Julgo que o interesse deste livro incide mais na abordagem das circunstâncias históricas em que estas personagens viveram do que na enumeração das suas possíveis relações homossexuais e/ou libertinas. De facto, julgo que este é um livro que tem algumas curiosidades históricas, nomeadamente na Introdução, sendo que teria sido mais interessante, no meu ponto de vista, o desenvolvimento da mesma em vez da tradicional divisão dos textos em capítulos abordando cada personagem histórica individualmente .
Não deixa de ser surpreendente encontrarmos algumas das personagens aqui abordadas, uma vez que não foi devido à sua homossexualidad e que ficaram para a História. É o caso de Júlio César, o Infante D. Henrique, D.Pedro I (sim, o mesmo da Inês de Castro), Pedro, o Grande, Afonso de Albuquerque, Ricardo, Coração de Leão, entre outros. Apesar de alguns historiadores começarem agora a mostrarem essa faceta até agora ignorada, não podemos deixar de pensar que isso só acontece por estar na moda falar destes assuntos.

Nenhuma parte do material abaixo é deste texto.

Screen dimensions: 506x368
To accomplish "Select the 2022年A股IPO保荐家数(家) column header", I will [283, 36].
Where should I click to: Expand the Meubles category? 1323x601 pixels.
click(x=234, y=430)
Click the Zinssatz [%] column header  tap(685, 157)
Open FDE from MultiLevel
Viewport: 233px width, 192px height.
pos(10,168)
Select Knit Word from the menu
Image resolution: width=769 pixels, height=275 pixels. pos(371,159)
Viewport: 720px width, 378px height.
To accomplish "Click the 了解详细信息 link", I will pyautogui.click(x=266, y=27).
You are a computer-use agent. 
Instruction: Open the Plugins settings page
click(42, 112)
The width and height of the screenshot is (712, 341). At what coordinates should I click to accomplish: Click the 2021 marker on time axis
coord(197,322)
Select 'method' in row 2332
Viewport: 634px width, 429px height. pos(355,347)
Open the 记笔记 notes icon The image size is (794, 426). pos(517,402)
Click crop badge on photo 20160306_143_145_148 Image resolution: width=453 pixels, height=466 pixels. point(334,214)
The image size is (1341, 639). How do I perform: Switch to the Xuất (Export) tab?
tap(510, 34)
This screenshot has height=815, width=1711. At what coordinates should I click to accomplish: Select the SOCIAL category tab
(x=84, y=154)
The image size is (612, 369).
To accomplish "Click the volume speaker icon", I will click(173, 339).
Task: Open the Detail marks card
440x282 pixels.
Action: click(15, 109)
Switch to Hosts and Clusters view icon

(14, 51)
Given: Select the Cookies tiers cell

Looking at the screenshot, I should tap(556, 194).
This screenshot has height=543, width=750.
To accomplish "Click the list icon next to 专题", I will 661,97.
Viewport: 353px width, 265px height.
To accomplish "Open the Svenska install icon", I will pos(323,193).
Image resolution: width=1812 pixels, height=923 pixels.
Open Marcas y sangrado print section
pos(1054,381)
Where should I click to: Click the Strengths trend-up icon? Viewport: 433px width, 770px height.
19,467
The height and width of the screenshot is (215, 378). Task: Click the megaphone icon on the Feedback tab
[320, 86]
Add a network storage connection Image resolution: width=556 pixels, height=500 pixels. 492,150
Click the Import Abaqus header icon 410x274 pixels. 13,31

À medida que ia lendo este livro fiquei com a sensação de que o mesmo terá sido escrito a pensar na sua publicação em Portugal (ou pelo menos foi adaptado a isso) devido ao facto de serem aqui abordadas muitas personagens históricas portuguesas que nem nós, portugueses, conhecemos. De facto, parece-me que a publicação deste livro não deixa de ser "inocente", visto que estamos numa altura em que a sociedade portuguesa se está a abrir mais a estes temas (recorde-se que foi há muito pouco tempo o casamento civil entre pessoas do mesmo sexo foi aprovado no nosso país).